Weekly Update: November 4, 2015

| November 4, 2015

Weekly Update: November 4, 2015

 

Big Picture Outlook:

Let’s touch on some important housekeeping measures today…

It was recently brought to my attention that some subscribers may not be getting their trade alert/weekly update emails in a timely fashion- if at all.

Here’s what happened…

A valued subscriber couldn’t find yesterday’s trade alert email.  Of course, a missing or delayed trade alert can cause problems entering the recommended option contract at a fair price.

But after some research, it was discovered the missing email was in the subscriber’s spam/junk email folder.

To avoid this scenario, please make sure our email address, [email protected], is whitelisted with your email provider.

If it’s not, valuable trade alert and weekly update emails may go unnoticed.

That brings me to another point…

I was made aware of this subscriber’s situation via Twitter.  As you may know, over the past few weeks I’ve mentioned that anyone can follow me on Twitter via my handle: @CommodityRes.

By following me, you’ll receive timely posts on commodity related topics and other market related information.  Fact is, Twitter a great way to keep tabs on what I, as well as other industry experts, think about the current market.

Keep in mind, Twitter is 100% free. All you have to do is sign up and get the app on your mobile device and/or computer.

But please be aware…

I cannot give personalized financial advice via Twitter.  While I’m happy to give pointers and tips about trading in general, I cannot personally recommend what you do with a particular option position.  That information is reserved for our trade alert/weekly updates, which you’ll find in your email inbox.

With that out of the way, let’s check in on a few of our open positions…

 

Portfolio Highlights:

Editor’s Note: I won’t update every open position in every update.  I focus on the positions with significant news or price movement.

. . . . SPDR Gold Trust $GLD November 20, 2015 $111 puts

Well folks, last week’s FOMC announcement stuck a dagger into the heart of gold bulls.  The commodity has plunged over $70 an ounce since their hawkish statement.  What’s more, it appears the commodity has the momentum to drop to $1,100 or lower in coming weeks.

Now, listen closely…

I realize this was a tricky trade to manage.  $GLD rallied to our risk control line at $112.50 the day of the FOMC announcement.  As a result, conservative investors may have chosen to close this trade.  If you did, don’t get frustrated that you’re missing out on gains.

After all, disciplined trading is the key to long-term success.

However, there are aggressive traders that swing for the fences with each option trade.  In other words, they’re willing to risk the full amount of their option contract purchase price in each new position.

With that said, if you’re still holding these $GLD $111 puts, you’re sitting on some very nice gains.  In fact, $GLD has already surpassed our first target at $109 and our second target at $108.

Therefore, everyone should have already collected most of their profits in this trade.

However, if you’re in the enviable position to hang on to a small remaining $GLD put position for the chance of additional downside in gold, do so.

. . . . Newmont Mining $NEM November 20, 2015 $18 calls

Despite the fact gold is careening lower, $NEM is holding up incredibly well. The gold miner is trading just shy of $19 a share, which is not far from the recent multi-month highs at $20.57 set a few days ago.

How is $NEM able to fight off gold bears?

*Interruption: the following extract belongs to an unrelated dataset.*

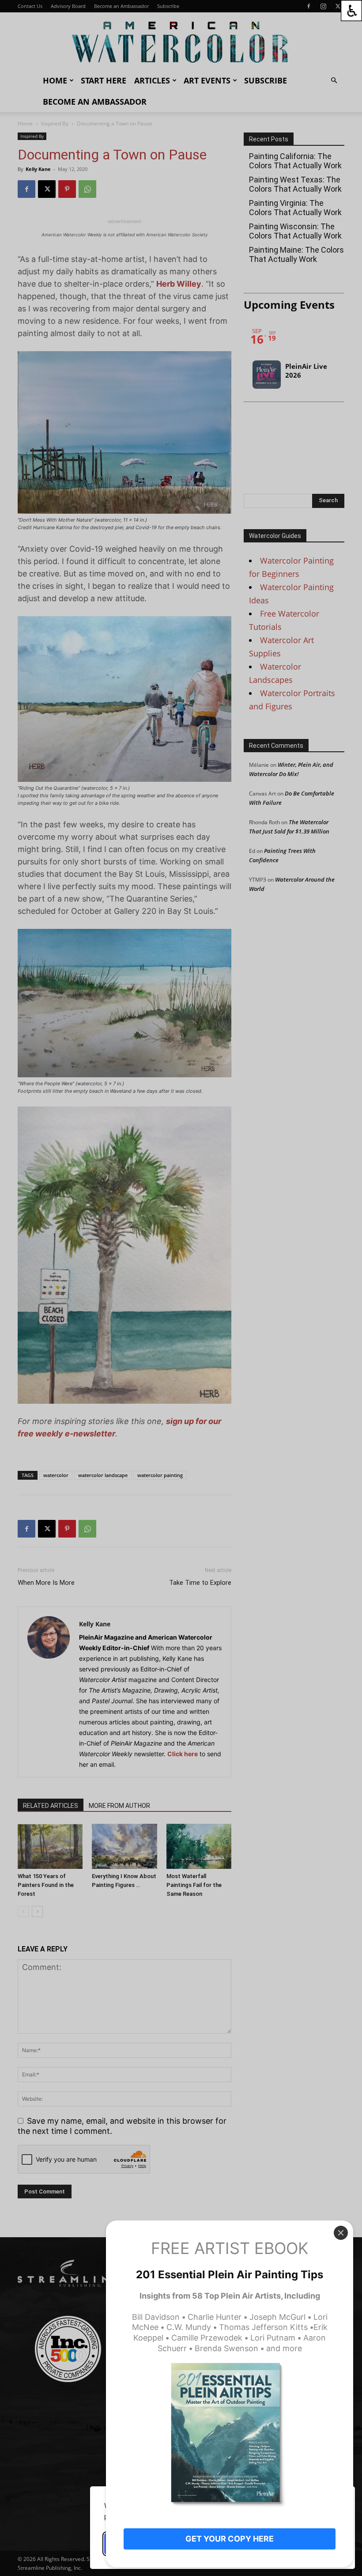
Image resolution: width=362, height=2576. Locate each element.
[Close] (341, 2233)
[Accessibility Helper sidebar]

The company recently reported Q3 earnings that were well ahead of analysts’ estimates.  $NEM brought in $0.23 a share in earnings, which is better than the $0.19 expected.

Remember, this trade already achieved our first profit target at $19.00 weeks ago.  As a result, everyone should have collected some nice profits.

If you’re aggressive, you can hold a small $NEM call position for the possibility of higher prices.

. . . . Market Vectors Gold Miners $GDX December 18, 2015 $16 puts

As you know, this trade was released just after the FOMC meeting last week.  Thanks to the downturn in gold, $GDX is slowly working its way back to the 52-week lows set in September.

The recent downturn has our $16 puts trading up to a $1.73 bid as I write.  That’s a 32% gain from our entry at $1.31 last week.

Should $GDX break below minor technical support at the $14.50 area, it should easily drop to our first profit target at $14.00.

Keep holding these puts for further downside in gold miners.

. . . . ConocoPhillips $COP January 15, 2016 $57.50 calls

$COP is seeing some backfilling price action today as the price of WTI crude falls back towards $46 a barrel.

What’s sending crude lower?

This morning’s EIA inventory report revealed a 2.8 million barrel build for the week of October 30th.  What’s more, there was an unexpected upturn in US production.

Clearly, WTI will have a hard time holding onto any gains with fundamental developments like that.

Keep in mind, our call trade in $COP is purely based on the promising technical breakout put forth in yesterday’s trade alert.  Should $COP fall below the risk control line at $53.90, conservative investors may want to close this trade.

. . . . Franco-Nevada $FNV October 16, 2015 $40 puts

Aggressive traders who remained in these puts after our $44.15 risk control line was hit, saw them expire worthless on October 16th.  This trade is officially closed.